The records section start
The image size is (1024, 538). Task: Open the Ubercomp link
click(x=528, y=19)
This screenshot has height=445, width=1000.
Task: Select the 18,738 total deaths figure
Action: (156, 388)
The records section end
Work item —
Copy the records above exactly as they appear.

Answer to this exercise —
The image size is (1024, 538). Task: Open the Ubercomp link
click(x=528, y=19)
This screenshot has height=445, width=1000.
Task: Select the 18,738 total deaths figure
Action: (156, 388)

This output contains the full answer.